STATED GOAL - Copy the lines below exactly as they are.

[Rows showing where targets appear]
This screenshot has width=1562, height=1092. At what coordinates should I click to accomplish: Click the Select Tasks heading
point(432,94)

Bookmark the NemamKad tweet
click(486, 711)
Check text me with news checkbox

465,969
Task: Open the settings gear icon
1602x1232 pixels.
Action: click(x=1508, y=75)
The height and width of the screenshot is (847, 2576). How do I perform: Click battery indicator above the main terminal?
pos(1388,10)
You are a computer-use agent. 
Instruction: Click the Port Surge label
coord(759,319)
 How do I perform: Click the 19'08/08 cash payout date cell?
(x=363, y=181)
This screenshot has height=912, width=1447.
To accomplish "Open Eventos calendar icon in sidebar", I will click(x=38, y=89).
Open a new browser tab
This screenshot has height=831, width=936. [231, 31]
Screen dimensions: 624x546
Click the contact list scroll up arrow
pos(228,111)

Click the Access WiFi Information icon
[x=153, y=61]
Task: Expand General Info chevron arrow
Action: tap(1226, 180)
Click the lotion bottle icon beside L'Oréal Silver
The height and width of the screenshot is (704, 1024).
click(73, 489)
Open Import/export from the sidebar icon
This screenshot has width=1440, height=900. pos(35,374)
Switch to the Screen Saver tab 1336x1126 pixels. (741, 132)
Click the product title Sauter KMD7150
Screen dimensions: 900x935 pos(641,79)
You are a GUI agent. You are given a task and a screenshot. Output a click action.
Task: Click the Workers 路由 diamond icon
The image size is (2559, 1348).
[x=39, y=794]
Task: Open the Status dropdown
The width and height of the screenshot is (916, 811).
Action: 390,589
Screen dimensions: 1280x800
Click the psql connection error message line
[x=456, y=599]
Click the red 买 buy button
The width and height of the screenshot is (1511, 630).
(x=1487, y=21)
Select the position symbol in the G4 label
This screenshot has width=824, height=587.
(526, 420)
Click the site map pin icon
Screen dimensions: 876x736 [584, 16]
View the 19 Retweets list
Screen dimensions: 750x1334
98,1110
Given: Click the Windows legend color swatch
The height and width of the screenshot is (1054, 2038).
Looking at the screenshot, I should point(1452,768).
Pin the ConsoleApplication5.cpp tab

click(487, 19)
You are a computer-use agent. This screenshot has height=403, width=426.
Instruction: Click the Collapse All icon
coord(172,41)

SOLUTION -
This screenshot has width=1562, height=1092. At what coordinates should I click to accomplish: Click the Select Tasks heading
point(432,94)

Bookmark the NemamKad tweet
click(486, 711)
Check text me with news checkbox

465,969
Task: Open the settings gear icon
1602x1232 pixels.
Action: click(x=1508, y=75)
The height and width of the screenshot is (847, 2576). How do I perform: Click battery indicator above the main terminal?
pos(1388,10)
You are a computer-use agent. 
Instruction: Click the Port Surge label
coord(759,319)
 How do I perform: Click the 19'08/08 cash payout date cell?
(x=363, y=181)
This screenshot has height=912, width=1447.
To accomplish "Open Eventos calendar icon in sidebar", I will click(x=38, y=89).
Open a new browser tab
This screenshot has height=831, width=936. [231, 31]
Screen dimensions: 624x546
Click the contact list scroll up arrow
pos(228,111)

Click the Access WiFi Information icon
[x=153, y=61]
Task: Expand General Info chevron arrow
Action: tap(1226, 180)
Click the lotion bottle icon beside L'Oréal Silver
The height and width of the screenshot is (704, 1024).
click(73, 489)
Open Import/export from the sidebar icon
This screenshot has width=1440, height=900. pos(35,374)
Switch to the Screen Saver tab 1336x1126 pixels. (741, 132)
Click the product title Sauter KMD7150
Screen dimensions: 900x935 pos(641,79)
You are a GUI agent. You are given a task and a screenshot. Output a click action.
Task: Click the Workers 路由 diamond icon
The image size is (2559, 1348).
[x=39, y=794]
Task: Open the Status dropdown
The width and height of the screenshot is (916, 811).
Action: 390,589
Screen dimensions: 1280x800
Click the psql connection error message line
[x=456, y=599]
Click the red 买 buy button
The width and height of the screenshot is (1511, 630).
(x=1487, y=21)
Select the position symbol in the G4 label
This screenshot has width=824, height=587.
(526, 420)
Click the site map pin icon
Screen dimensions: 876x736 [584, 16]
View the 19 Retweets list
Screen dimensions: 750x1334
98,1110
Given: Click the Windows legend color swatch
The height and width of the screenshot is (1054, 2038).
Looking at the screenshot, I should point(1452,768).
Pin the ConsoleApplication5.cpp tab

click(487, 19)
You are a computer-use agent. This screenshot has height=403, width=426.
Instruction: Click the Collapse All icon
coord(172,41)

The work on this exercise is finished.